- [Material supplied]

□ □ □ □

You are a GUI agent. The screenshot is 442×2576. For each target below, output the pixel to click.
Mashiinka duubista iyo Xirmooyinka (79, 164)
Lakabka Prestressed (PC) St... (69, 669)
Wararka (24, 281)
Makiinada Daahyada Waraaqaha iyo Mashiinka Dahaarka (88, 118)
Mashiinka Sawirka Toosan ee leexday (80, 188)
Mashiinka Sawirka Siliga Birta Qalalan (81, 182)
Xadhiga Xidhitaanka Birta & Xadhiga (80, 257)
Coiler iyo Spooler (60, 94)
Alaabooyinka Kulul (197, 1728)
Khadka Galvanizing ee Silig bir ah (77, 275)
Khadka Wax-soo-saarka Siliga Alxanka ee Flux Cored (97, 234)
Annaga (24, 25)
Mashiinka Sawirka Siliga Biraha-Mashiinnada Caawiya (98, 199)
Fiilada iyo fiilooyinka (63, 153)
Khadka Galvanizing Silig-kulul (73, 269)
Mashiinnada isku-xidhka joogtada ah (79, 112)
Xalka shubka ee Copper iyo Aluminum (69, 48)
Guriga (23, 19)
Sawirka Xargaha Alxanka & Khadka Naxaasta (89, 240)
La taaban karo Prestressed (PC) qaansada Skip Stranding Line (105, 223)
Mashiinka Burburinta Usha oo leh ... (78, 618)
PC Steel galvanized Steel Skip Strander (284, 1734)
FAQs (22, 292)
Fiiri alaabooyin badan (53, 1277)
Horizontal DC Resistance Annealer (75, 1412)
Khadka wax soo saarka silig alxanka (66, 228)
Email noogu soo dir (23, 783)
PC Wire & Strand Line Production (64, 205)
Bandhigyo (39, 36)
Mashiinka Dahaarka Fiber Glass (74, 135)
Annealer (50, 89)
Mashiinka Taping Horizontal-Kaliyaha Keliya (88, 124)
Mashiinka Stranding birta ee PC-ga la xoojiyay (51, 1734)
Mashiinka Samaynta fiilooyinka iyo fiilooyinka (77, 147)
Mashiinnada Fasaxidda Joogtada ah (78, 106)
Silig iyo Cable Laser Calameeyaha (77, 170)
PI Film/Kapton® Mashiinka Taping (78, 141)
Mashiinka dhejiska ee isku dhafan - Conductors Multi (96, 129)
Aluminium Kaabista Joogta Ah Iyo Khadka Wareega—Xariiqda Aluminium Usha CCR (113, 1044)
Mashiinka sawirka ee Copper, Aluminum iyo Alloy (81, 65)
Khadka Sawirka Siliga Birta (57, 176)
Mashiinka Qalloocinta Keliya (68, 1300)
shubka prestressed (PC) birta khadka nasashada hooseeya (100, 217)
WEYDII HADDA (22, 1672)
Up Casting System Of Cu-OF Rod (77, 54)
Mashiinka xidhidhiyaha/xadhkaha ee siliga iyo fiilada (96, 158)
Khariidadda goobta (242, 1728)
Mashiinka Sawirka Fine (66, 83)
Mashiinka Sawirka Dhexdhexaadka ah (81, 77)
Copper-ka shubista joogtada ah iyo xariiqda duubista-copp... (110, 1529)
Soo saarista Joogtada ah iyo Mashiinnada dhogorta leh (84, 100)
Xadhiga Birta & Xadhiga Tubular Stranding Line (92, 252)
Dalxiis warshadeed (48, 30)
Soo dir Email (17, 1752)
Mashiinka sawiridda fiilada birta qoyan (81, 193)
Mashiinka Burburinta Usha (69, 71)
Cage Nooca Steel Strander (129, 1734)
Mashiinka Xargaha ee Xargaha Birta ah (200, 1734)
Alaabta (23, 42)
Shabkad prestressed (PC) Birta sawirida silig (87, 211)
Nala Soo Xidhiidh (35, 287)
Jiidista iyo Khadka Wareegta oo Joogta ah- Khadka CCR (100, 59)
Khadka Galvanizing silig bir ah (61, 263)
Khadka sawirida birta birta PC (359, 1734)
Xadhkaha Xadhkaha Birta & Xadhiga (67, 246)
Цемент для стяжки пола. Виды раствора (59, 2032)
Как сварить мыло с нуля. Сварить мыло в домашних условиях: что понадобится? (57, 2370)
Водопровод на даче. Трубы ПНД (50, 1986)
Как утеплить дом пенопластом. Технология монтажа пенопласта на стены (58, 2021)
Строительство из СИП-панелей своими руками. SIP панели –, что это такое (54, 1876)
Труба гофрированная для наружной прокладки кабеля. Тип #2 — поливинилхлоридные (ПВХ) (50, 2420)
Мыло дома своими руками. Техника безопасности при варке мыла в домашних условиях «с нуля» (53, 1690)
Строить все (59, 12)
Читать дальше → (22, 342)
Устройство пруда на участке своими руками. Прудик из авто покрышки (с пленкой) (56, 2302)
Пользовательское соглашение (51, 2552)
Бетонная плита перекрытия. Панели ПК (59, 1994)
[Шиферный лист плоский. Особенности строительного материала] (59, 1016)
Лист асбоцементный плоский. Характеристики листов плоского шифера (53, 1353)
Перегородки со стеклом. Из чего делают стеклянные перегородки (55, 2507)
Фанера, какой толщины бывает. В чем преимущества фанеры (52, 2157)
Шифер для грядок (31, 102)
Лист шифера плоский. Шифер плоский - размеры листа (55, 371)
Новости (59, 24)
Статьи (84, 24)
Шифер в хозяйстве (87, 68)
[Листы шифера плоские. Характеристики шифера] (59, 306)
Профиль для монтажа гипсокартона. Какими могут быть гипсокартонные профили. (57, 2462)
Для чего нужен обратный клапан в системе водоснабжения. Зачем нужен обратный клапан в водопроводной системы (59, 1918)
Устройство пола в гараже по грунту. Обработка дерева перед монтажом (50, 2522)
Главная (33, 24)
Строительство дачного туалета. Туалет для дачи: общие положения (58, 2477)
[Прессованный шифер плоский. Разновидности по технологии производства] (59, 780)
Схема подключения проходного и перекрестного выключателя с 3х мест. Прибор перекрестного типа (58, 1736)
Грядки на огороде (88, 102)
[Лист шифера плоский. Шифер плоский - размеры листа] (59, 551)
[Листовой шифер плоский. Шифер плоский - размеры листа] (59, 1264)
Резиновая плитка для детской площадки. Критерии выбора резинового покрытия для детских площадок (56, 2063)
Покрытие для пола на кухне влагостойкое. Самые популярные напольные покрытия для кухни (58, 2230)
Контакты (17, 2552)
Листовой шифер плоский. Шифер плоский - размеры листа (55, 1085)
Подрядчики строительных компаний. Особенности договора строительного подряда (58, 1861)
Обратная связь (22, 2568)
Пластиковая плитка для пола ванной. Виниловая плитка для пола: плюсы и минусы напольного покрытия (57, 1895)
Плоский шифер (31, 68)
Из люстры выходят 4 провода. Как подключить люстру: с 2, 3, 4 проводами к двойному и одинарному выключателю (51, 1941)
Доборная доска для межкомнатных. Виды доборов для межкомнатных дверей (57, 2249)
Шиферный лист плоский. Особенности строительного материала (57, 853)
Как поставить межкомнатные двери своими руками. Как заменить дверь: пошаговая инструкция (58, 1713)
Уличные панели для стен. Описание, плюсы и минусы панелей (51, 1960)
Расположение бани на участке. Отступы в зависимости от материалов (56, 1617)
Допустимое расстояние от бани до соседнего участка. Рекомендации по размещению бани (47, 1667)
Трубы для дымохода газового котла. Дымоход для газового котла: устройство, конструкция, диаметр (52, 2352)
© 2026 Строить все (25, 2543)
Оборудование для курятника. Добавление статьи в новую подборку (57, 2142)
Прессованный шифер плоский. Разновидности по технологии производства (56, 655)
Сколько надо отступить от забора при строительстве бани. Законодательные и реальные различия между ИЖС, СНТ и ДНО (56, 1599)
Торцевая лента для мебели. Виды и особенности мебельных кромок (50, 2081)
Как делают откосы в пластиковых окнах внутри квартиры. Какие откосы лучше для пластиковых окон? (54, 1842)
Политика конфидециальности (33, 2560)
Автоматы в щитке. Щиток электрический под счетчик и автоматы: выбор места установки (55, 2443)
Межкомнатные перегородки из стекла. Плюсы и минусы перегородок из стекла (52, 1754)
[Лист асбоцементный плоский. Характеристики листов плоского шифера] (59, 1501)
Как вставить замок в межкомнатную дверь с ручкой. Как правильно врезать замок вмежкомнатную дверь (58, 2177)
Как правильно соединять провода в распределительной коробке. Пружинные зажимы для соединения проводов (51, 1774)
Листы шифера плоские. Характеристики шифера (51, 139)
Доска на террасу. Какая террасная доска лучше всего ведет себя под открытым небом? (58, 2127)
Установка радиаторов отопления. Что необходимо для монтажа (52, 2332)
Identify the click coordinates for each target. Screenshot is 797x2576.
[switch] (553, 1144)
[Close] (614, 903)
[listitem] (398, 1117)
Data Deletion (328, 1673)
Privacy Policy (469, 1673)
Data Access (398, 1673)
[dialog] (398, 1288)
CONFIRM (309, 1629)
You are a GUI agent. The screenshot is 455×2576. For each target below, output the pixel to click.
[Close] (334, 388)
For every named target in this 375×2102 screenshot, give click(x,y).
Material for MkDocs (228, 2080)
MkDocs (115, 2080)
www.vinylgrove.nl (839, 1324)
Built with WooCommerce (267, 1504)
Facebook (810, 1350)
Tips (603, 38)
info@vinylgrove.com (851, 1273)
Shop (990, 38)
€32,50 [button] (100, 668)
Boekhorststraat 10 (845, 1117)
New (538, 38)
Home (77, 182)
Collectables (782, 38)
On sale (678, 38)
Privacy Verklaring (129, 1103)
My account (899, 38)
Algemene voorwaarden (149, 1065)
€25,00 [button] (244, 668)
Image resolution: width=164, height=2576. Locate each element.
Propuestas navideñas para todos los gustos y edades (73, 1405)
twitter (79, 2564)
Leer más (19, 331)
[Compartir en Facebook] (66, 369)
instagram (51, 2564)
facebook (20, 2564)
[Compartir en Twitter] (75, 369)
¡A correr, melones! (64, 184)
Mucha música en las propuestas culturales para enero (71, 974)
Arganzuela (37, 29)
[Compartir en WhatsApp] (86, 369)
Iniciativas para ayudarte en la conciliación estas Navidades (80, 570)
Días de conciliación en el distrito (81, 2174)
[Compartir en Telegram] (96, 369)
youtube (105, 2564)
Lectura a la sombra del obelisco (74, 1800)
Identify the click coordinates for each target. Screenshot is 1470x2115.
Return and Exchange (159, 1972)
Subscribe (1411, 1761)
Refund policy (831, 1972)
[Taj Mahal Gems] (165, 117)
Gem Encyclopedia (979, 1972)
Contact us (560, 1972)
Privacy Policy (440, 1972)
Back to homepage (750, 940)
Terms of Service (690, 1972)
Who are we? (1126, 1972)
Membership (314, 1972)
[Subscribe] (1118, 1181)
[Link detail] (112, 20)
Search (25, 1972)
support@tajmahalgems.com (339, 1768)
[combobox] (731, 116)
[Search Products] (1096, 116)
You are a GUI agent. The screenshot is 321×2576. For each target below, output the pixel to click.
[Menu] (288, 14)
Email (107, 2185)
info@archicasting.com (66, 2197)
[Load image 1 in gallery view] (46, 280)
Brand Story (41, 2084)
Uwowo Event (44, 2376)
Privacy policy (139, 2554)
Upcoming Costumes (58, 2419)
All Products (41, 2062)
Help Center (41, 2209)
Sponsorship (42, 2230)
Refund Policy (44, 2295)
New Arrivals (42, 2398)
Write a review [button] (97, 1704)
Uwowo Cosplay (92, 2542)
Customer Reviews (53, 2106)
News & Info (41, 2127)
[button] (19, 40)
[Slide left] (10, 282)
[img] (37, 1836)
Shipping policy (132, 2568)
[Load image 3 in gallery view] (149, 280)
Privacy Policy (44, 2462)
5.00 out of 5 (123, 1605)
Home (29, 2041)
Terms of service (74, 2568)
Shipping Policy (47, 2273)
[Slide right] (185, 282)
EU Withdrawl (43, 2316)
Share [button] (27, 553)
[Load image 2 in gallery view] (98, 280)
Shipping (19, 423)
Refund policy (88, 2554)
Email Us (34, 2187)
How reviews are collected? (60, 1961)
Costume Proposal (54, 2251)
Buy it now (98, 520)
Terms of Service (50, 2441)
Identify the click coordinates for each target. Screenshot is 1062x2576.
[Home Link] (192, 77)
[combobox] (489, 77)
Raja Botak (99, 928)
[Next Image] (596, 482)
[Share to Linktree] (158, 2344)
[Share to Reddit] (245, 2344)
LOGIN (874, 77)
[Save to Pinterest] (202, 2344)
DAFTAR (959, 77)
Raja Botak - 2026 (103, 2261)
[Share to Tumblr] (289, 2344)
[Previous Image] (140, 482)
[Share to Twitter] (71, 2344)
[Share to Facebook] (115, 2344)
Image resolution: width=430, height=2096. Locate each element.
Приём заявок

□ □ □ □

- [What to produce]
Determine how many of the lines above hold the word "Листовой", and output that number by itself.

- [Answer to the exercise]
2